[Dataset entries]
------

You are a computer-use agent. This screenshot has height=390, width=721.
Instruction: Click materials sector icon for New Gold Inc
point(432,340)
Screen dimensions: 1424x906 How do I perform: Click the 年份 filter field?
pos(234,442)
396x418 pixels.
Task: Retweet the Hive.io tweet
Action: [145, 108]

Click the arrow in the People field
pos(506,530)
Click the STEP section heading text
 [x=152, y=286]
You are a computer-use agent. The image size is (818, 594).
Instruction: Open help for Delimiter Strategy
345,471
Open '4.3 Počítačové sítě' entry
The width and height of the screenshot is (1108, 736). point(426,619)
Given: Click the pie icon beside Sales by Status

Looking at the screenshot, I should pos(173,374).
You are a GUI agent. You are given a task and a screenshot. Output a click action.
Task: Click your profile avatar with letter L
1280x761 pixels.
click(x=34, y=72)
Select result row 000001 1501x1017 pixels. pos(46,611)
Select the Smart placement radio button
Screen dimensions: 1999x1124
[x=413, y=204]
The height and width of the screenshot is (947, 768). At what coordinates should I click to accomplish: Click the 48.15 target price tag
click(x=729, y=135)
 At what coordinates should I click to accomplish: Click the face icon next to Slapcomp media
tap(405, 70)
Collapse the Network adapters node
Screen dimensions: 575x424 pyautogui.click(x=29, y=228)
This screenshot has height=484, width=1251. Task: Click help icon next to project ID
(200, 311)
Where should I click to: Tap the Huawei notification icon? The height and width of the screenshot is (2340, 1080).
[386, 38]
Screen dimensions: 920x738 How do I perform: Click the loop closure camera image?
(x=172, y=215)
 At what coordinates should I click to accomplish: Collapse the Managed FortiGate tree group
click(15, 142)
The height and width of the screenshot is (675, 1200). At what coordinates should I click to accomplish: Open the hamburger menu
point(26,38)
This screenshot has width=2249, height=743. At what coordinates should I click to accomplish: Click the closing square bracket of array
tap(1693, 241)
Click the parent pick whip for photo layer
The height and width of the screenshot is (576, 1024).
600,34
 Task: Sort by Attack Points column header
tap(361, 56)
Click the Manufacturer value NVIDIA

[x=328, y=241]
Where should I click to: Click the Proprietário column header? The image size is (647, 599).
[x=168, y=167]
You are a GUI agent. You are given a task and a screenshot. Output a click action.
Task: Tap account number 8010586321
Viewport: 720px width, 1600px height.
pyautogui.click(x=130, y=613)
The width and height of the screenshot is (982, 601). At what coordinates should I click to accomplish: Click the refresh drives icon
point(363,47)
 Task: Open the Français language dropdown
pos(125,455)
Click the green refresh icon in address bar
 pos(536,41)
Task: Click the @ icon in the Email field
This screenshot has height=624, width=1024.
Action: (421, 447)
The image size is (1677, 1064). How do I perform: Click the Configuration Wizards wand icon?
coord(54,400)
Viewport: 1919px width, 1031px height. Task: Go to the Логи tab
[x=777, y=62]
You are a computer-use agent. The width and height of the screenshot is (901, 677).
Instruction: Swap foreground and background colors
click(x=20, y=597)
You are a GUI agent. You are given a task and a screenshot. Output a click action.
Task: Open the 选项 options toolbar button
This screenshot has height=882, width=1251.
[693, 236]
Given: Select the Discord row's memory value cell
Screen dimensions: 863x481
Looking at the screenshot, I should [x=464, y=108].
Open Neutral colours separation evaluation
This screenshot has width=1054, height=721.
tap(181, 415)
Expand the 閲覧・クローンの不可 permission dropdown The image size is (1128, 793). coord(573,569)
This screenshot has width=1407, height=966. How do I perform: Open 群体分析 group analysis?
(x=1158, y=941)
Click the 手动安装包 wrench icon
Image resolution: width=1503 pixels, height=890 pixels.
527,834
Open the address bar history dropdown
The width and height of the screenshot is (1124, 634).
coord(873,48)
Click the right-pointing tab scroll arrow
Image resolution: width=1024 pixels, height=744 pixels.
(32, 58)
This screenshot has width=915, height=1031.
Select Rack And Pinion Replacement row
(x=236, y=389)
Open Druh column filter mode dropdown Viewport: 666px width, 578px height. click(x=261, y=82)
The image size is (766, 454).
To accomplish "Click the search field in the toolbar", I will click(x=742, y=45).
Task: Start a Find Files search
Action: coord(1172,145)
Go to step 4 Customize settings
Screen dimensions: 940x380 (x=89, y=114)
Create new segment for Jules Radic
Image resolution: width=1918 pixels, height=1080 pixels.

------

* What is expected *
Write the entries out once more, exactly as they appear.

* Answer section *
You are a computer-use agent. This screenshot has height=390, width=721.
Instruction: Click materials sector icon for New Gold Inc
point(432,340)
Screen dimensions: 1424x906 How do I perform: Click the 年份 filter field?
pos(234,442)
396x418 pixels.
Task: Retweet the Hive.io tweet
Action: [145, 108]

Click the arrow in the People field
pos(506,530)
Click the STEP section heading text
 [x=152, y=286]
You are a computer-use agent. The image size is (818, 594).
Instruction: Open help for Delimiter Strategy
345,471
Open '4.3 Počítačové sítě' entry
The width and height of the screenshot is (1108, 736). point(426,619)
Given: Click the pie icon beside Sales by Status

Looking at the screenshot, I should pos(173,374).
You are a GUI agent. You are given a task and a screenshot. Output a click action.
Task: Click your profile avatar with letter L
1280x761 pixels.
click(x=34, y=72)
Select result row 000001 1501x1017 pixels. pos(46,611)
Select the Smart placement radio button
Screen dimensions: 1999x1124
[x=413, y=204]
The height and width of the screenshot is (947, 768). At what coordinates should I click to accomplish: Click the 48.15 target price tag
click(x=729, y=135)
 At what coordinates should I click to accomplish: Click the face icon next to Slapcomp media
tap(405, 70)
Collapse the Network adapters node
Screen dimensions: 575x424 pyautogui.click(x=29, y=228)
This screenshot has height=484, width=1251. Task: Click help icon next to project ID
(200, 311)
Where should I click to: Tap the Huawei notification icon? The height and width of the screenshot is (2340, 1080).
[386, 38]
Screen dimensions: 920x738 How do I perform: Click the loop closure camera image?
(x=172, y=215)
 At what coordinates should I click to accomplish: Collapse the Managed FortiGate tree group
click(15, 142)
The height and width of the screenshot is (675, 1200). At what coordinates should I click to accomplish: Open the hamburger menu
point(26,38)
This screenshot has width=2249, height=743. At what coordinates should I click to accomplish: Click the closing square bracket of array
tap(1693, 241)
Click the parent pick whip for photo layer
The height and width of the screenshot is (576, 1024).
600,34
 Task: Sort by Attack Points column header
tap(361, 56)
Click the Manufacturer value NVIDIA

[x=328, y=241]
Where should I click to: Click the Proprietário column header? The image size is (647, 599).
[x=168, y=167]
You are a GUI agent. You are given a task and a screenshot. Output a click action.
Task: Tap account number 8010586321
Viewport: 720px width, 1600px height.
pyautogui.click(x=130, y=613)
The width and height of the screenshot is (982, 601). At what coordinates should I click to accomplish: Click the refresh drives icon
point(363,47)
 Task: Open the Français language dropdown
pos(125,455)
Click the green refresh icon in address bar
 pos(536,41)
Task: Click the @ icon in the Email field
This screenshot has height=624, width=1024.
Action: (421, 447)
The image size is (1677, 1064). How do I perform: Click the Configuration Wizards wand icon?
coord(54,400)
Viewport: 1919px width, 1031px height. Task: Go to the Логи tab
[x=777, y=62]
You are a computer-use agent. The width and height of the screenshot is (901, 677).
Instruction: Swap foreground and background colors
click(x=20, y=597)
You are a GUI agent. You are given a task and a screenshot. Output a click action.
Task: Open the 选项 options toolbar button
This screenshot has height=882, width=1251.
[693, 236]
Given: Select the Discord row's memory value cell
Screen dimensions: 863x481
Looking at the screenshot, I should [x=464, y=108].
Open Neutral colours separation evaluation
This screenshot has width=1054, height=721.
tap(181, 415)
Expand the 閲覧・クローンの不可 permission dropdown The image size is (1128, 793). coord(573,569)
This screenshot has width=1407, height=966. How do I perform: Open 群体分析 group analysis?
(x=1158, y=941)
Click the 手动安装包 wrench icon
Image resolution: width=1503 pixels, height=890 pixels.
527,834
Open the address bar history dropdown
The width and height of the screenshot is (1124, 634).
coord(873,48)
Click the right-pointing tab scroll arrow
Image resolution: width=1024 pixels, height=744 pixels.
(32, 58)
This screenshot has width=915, height=1031.
Select Rack And Pinion Replacement row
(x=236, y=389)
Open Druh column filter mode dropdown Viewport: 666px width, 578px height. click(x=261, y=82)
The image size is (766, 454).
To accomplish "Click the search field in the toolbar", I will click(x=742, y=45).
Task: Start a Find Files search
Action: coord(1172,145)
Go to step 4 Customize settings
Screen dimensions: 940x380 (x=89, y=114)
Create new segment for Jules Radic
Image resolution: width=1918 pixels, height=1080 pixels.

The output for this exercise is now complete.